4. Przekonaj się, że ból jest dobry
Możesz mieć różne podejście do programowania neurolingwistycznego: ktoś uważa, że jest to kompletny nonsens, podczas gdy inni doświadczyli korzyści z afirmacji. Ale ból bólu jest inny, to fakt. Zgadzam się, bolący ząb to sygnał SOS, wskazujący na poważne problemy z zębami, podczas gdy „cierpienie” mięśni po treningu jest tylko oznaką zaniku, dlatego nasz mózg może postrzegać ból jako korzyść..
Aby to udowodnić, naukowcy ponownie podjęli eksperymenty.

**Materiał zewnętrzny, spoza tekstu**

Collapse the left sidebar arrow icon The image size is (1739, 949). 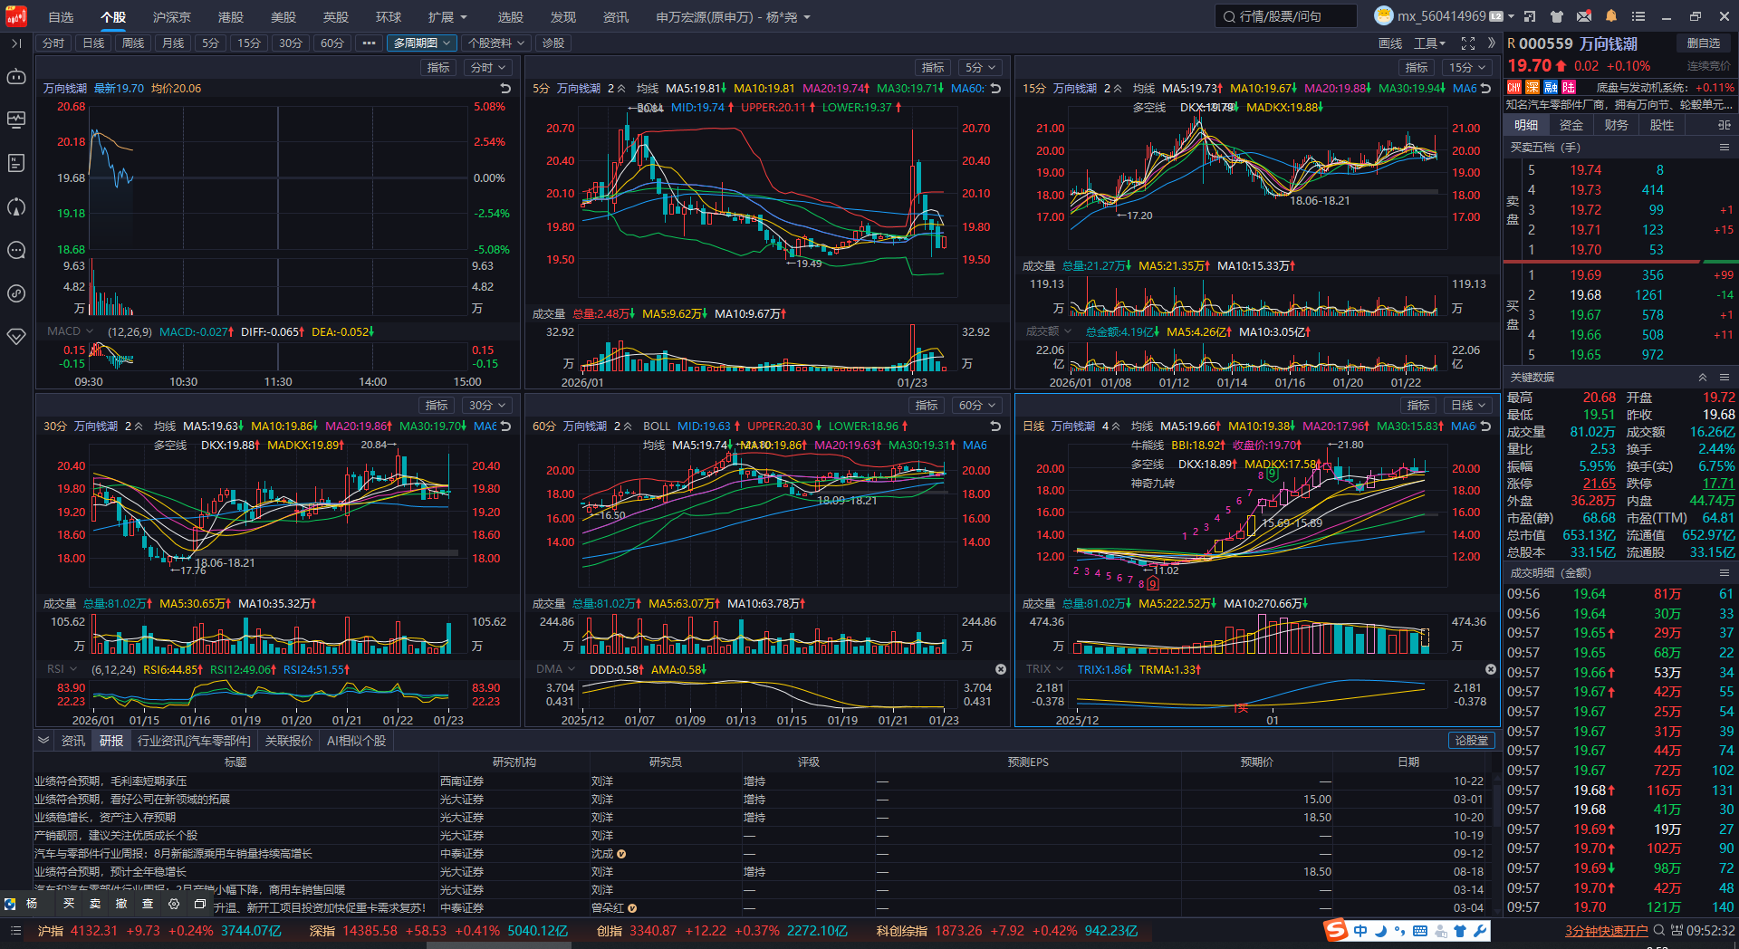click(16, 43)
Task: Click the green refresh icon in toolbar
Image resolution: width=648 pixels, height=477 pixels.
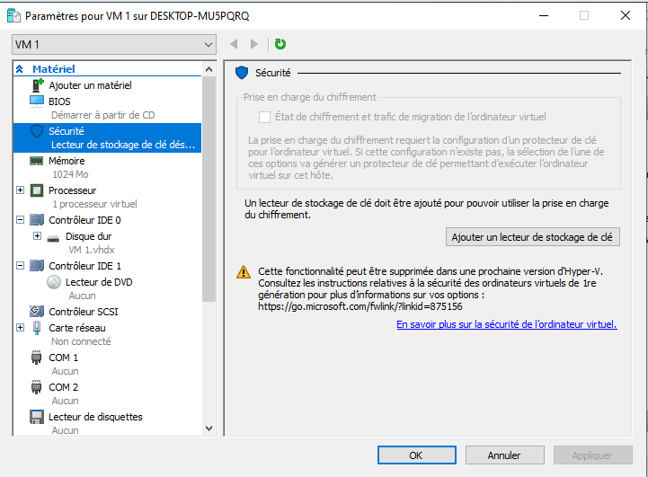Action: tap(280, 44)
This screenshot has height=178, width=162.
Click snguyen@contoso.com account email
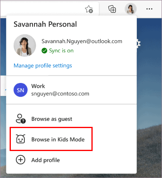(x=60, y=94)
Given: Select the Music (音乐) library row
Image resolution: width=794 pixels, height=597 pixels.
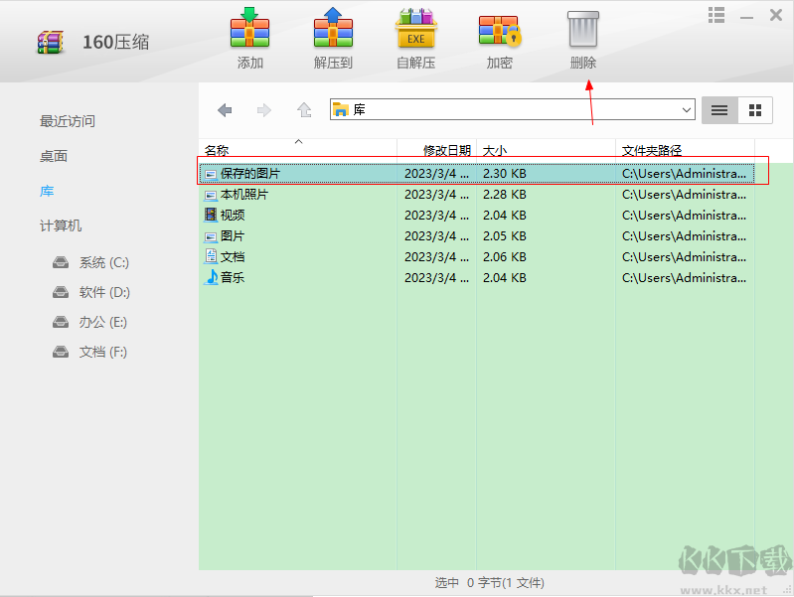Looking at the screenshot, I should pyautogui.click(x=232, y=277).
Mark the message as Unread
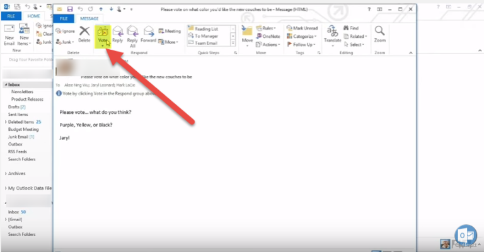Screen dimensions: 484x252 point(303,28)
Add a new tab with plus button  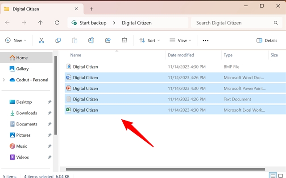[91, 8]
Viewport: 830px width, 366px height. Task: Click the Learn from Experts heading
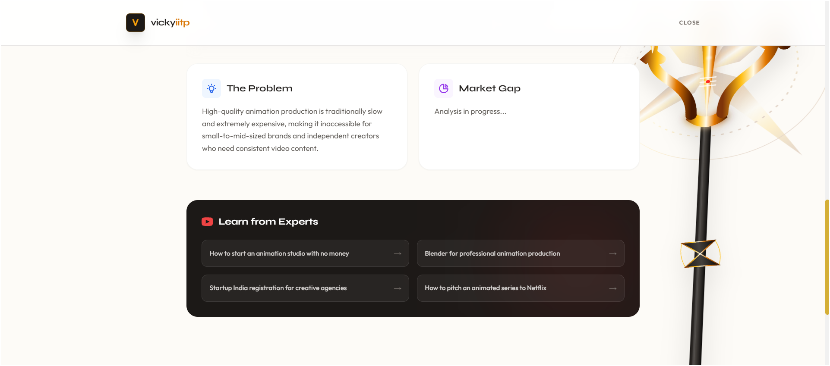[x=268, y=222]
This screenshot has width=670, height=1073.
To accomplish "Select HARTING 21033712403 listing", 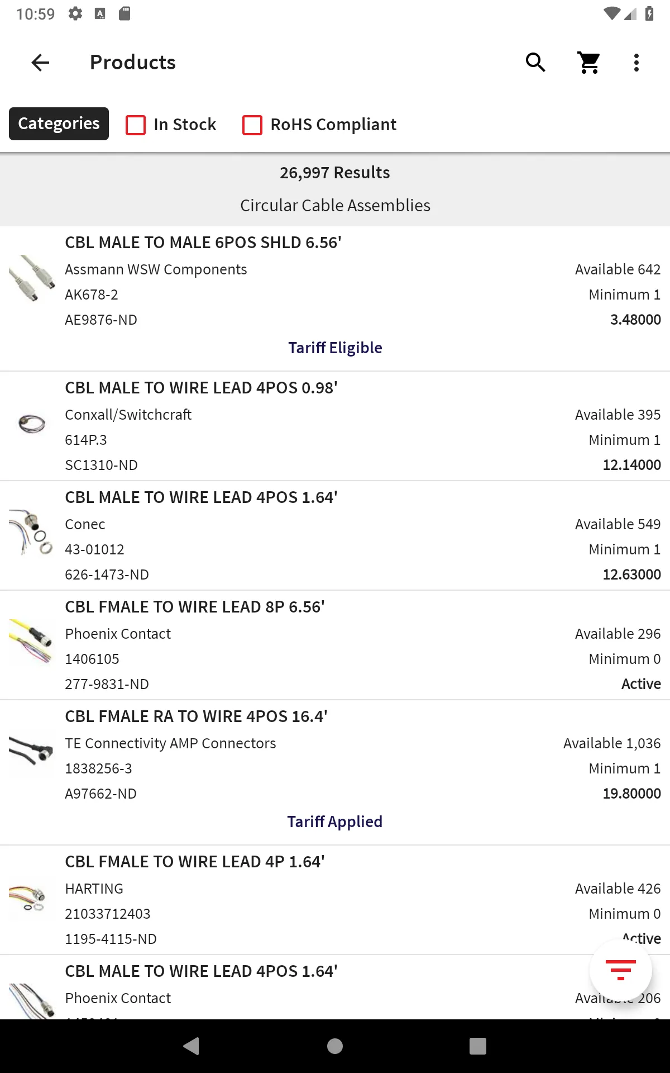I will [x=335, y=900].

Strzelili dwie grupy dzielnych dusz, położyli uprzęże na rękach, ograniczając w ten sposób przepływ krwi, i poprosili o zniesienie nieprzyjemnych doznań, ile mieli siły. W tym przypadku pierwszej grupie powiedziano, że test jest niebezpieczny dla ich kończyn, a drugi przeciwnie, że wzmocni mięśnie: im dłużej trwają, tym więcej korzyści otrzymają. W rezultacie naukowcy odkryli, że próg bólu tego ostatniego był znacznie wyższy niż ten pierwszy. Eksperyment powtórzono kilka razy, ale wyniki pozostały takie same: „zastraszeni” uczestnicy widzieli się z bólu po kilku minutach, a badani z drugiej grupy dzielnie to znosili, wierząc, że w końcu dostaną biceps, jak w Schwarzeneggerze.
Tak więc małe kłamstwo w zbawieniu samego siebie okazało się bardzo przydatne. Więc następnym razem, gdy uderzysz palcem zamiast paznokcia, nie myśl o bólu, ale o bezcennym doświadczeniu, które zyskujesz.
5. Spójrz na coś strasznego
Wyobraź sobie siebie na fotelu dentystycznym: drżysz ze strachu, patrzysz na narzędzia „tortur”, wiertło, którego dźwięk sprawia, że zasłaniasz się zimnym, lepkim potem. Aby się trochę rozproszyć, odwróć wzrok i zobacz zdjęcia na ścianie z pięknymi krajobrazami lub plakatami z uroczymi kotami. Lekarz zajął się tobą, ozdabiał biuro uspokajającymi zdjęciami, ale niestety nie wiedział, że w tym przypadku horrory były znacznie bardziej skuteczne..
Niespokojni naukowcy przeprowadzili następujący eksperyment: zademonstrowali slajdy osobom przedstawiającym ludzi w różnych sytuacjach życiowych - od neutralnych po katastroficzne. A przedtem poproszono ich, aby opuścili rękę w zbiorniku z lodowatą wodą i trzymali ją tam, aż mieli dość cierpliwości. Paradoks polega na tym, że ochotnicy, którzy widzieli nieprzyjemne zdjęcia, znosili ból lepiej niż ci, którzy podziwiali kwiaty.
Pamiętaj, jeśli chcesz odciągnąć kogoś od bólu, nie zamieniaj go na „Luntika”, lepiej zademonstruj najkrwawszą scenę z „Piły”. I nie uciekaj z gabinetu dentystycznego, ozdobionego portretami zombie: najprawdopodobniej jest bardzo dobrym specjalistą, który rozumie nie tylko stomatologię, ale także psychologię.